Stated goal: Could you copy out the data below line for line, without changing a single character?

:::

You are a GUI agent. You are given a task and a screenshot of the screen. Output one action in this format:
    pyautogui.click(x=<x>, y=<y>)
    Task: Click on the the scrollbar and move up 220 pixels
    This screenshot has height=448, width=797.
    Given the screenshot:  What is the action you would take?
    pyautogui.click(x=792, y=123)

:::

Reply:
You are a GUI agent. You are given a task and a screenshot of the screen. Output one action in this format:
    pyautogui.click(x=<x>, y=<y>)
    Task: Click on the the scrollbar and move up 220 pixels
    This screenshot has height=448, width=797.
    Given the screenshot:  What is the action you would take?
    pyautogui.click(x=792, y=123)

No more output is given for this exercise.